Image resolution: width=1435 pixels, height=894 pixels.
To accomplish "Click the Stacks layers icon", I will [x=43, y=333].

+===+

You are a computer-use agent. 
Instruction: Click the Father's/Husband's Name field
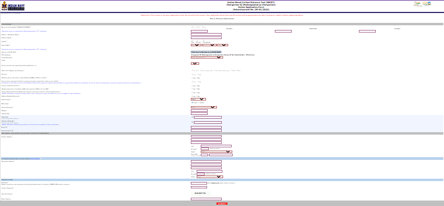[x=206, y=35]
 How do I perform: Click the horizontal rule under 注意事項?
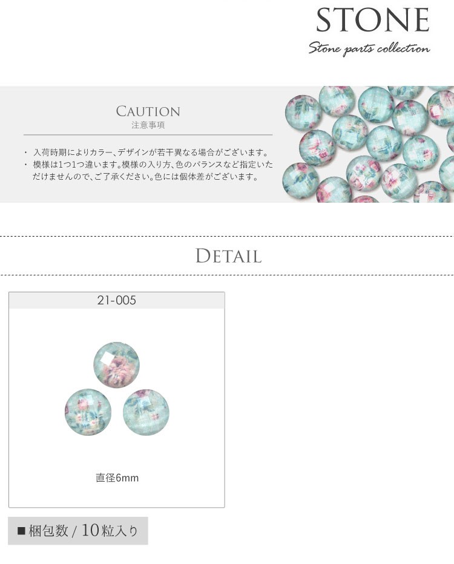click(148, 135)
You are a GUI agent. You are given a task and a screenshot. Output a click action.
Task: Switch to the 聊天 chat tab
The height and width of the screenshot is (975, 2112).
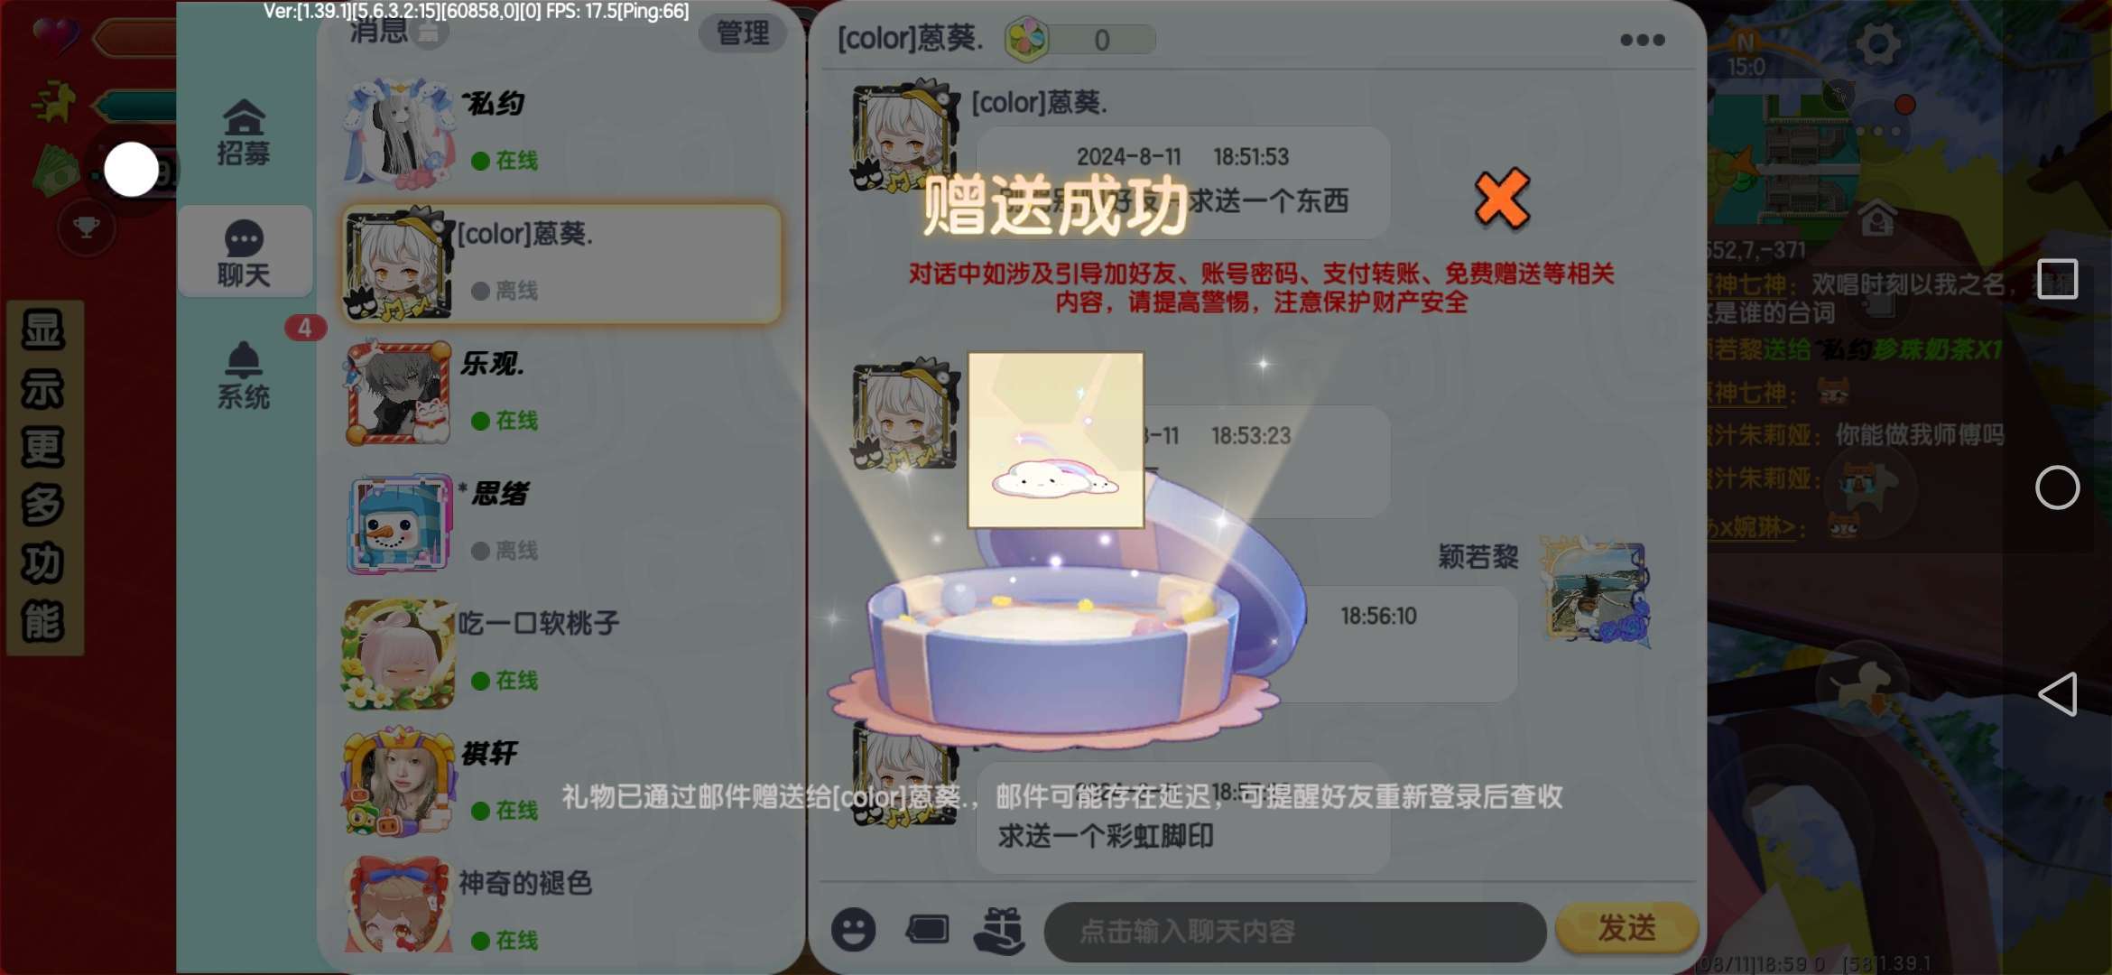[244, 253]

+===+

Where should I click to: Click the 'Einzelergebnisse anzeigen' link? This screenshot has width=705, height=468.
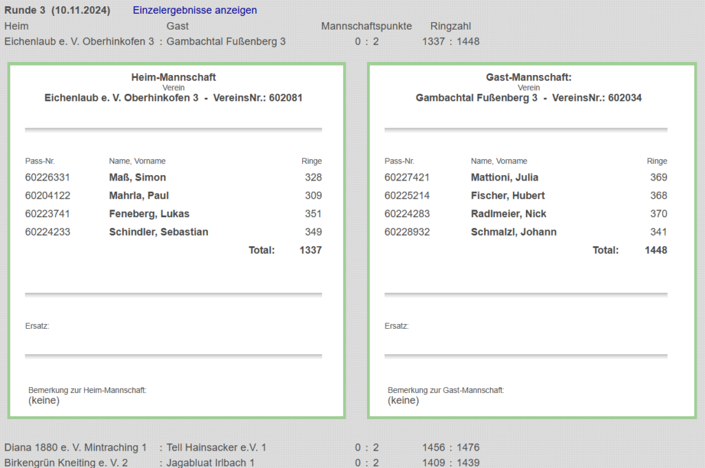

+===+

Rewrite the data from the line with "Image resolution: width=1435" up to and including the line with "will [x=43, y=333].", keeping every line, and shift each coordinate in the answers by -125. Leave out all other lines.

- _Exercise result_
Image resolution: width=1435 pixels, height=894 pixels.
To accomplish "Click the Stacks layers icon", I will [x=-82, y=208].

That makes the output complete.